Answer these questions from the article on complex numbers and deep learning:
(a) Why do deep learning algorithms often avoid imaginary numbers?
(b) What property defines the imaginary unit i in the quoted definition?
(c) In the practical view the article takes, what happens when a real number is multiplied by an imaginary number?
* Start Selected passage *
Complex Numbers and Deep Learning Part 1
No one knows what an imaginary number is. It’s like asking ML people how this algorithm is meant to work outside of a notebook. That reality just does not exist. Imaginary numbers are very powerful for certain areas of engineering. Deep learning algorithms can also use imaginary numbers but often do not due to limitations of back propagation. There are ways to get around this and you can keep the natural relationship between real numbers and imaginary. Keeping this relationship together can have the model learn more efficiently and generalize better. Before we get into all that we need to understand what an imaginary number is and what a complex number is.
Table of Contents
Complex Numbers
Imaginary numbers are a bad name. Imaginary makes it seem like it’s not real but it is. This is in some ways hard to grasp like negative numbers were hard to grasp for many in mathematics. Which makes sense because if you have 3 apples and you take 4 apples away you now have -1 apples. How in the world can you have -1 apples? It sounds absurd but that doesn’t mean negative numbers are not real. In banking it makes a lot of sense. You are in the hole and have negative dollars. You gotta get out of that hole.
The world’s most trusted source, Wikipedia, defines an imaginary number as: “the product of a real number and the imaginary unit $i$, which is defined by its property $i^2 = -1$.”
An imaginary number is then any real multiple of $i$, written as:
\[bi \quad \text{where} \quad b \in \mathbb{R}\]A complex number combines a real part and an imaginary part:
\[z = a + bi \quad \text{where} \quad a,b \in \mathbb{R}\]These definitions don’t help at all. People can read that definition all day long but it won’t click.
I am approaching this concept from an engineering and ML perspective. I am not a pure mathematician who would probably disagree with this statement.
I view imaginary and complex numbers as rotations. In the practical sense the problems that deal with complex numbers have some relationship with rotations or cycles.
What I mean by that is in the practical world when you multiply a real number by an imaginary number you are rotating 90 degrees.
* End Selected passage *
* Start Record excerpts *
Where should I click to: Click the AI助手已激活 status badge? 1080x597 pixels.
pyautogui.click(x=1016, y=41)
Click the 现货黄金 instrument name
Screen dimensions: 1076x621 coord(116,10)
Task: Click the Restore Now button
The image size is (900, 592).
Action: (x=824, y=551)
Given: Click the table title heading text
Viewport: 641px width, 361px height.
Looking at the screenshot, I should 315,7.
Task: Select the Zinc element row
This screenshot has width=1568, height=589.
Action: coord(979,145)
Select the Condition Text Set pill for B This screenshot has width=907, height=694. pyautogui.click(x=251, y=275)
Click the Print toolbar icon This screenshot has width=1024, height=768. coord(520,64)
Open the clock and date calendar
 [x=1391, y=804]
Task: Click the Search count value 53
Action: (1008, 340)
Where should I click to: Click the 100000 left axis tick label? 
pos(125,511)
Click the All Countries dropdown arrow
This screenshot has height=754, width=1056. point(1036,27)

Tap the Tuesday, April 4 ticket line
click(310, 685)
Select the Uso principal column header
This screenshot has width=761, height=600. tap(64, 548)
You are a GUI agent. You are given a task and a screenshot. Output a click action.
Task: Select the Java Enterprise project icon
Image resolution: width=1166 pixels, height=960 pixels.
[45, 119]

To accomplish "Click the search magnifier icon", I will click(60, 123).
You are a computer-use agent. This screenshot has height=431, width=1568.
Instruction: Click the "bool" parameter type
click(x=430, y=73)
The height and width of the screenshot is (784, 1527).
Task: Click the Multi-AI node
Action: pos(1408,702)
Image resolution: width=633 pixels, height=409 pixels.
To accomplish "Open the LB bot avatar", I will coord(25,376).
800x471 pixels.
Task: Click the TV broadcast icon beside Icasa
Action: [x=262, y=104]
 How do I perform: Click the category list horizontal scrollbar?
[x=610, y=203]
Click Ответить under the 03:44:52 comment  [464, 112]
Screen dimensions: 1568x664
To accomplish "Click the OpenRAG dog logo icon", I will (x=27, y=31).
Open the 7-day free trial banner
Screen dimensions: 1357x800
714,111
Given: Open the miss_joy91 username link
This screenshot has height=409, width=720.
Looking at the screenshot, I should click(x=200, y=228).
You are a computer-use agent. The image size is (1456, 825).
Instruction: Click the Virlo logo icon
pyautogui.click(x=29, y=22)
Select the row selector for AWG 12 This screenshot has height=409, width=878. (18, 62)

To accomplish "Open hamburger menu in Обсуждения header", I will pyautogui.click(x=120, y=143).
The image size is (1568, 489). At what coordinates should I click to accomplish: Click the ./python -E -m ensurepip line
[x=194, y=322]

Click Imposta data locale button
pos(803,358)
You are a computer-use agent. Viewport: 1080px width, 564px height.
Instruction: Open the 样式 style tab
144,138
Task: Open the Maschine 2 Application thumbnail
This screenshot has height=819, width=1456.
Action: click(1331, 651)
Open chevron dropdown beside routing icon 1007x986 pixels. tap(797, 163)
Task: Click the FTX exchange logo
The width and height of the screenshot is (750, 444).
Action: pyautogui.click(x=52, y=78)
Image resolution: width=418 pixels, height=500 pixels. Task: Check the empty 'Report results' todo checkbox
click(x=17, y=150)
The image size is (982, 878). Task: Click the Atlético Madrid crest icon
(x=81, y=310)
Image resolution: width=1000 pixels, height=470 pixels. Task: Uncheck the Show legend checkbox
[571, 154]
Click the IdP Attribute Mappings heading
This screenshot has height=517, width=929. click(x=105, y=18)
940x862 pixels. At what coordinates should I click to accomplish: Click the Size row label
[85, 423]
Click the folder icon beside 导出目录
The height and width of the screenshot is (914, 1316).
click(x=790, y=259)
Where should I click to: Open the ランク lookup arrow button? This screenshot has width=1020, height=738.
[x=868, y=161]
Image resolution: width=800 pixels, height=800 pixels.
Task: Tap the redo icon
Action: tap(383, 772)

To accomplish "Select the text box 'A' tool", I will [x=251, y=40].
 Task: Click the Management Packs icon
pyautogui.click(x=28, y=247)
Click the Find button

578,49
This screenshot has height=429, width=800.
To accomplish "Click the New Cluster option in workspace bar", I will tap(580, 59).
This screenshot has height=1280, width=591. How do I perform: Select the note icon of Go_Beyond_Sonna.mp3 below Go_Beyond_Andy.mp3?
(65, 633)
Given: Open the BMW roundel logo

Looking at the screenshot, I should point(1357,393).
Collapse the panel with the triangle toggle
* End Record excerpts *
▸ Full output:
(a) Back propagation has limitations.
(b) i² = −1.
(c) It rotates 90 degrees.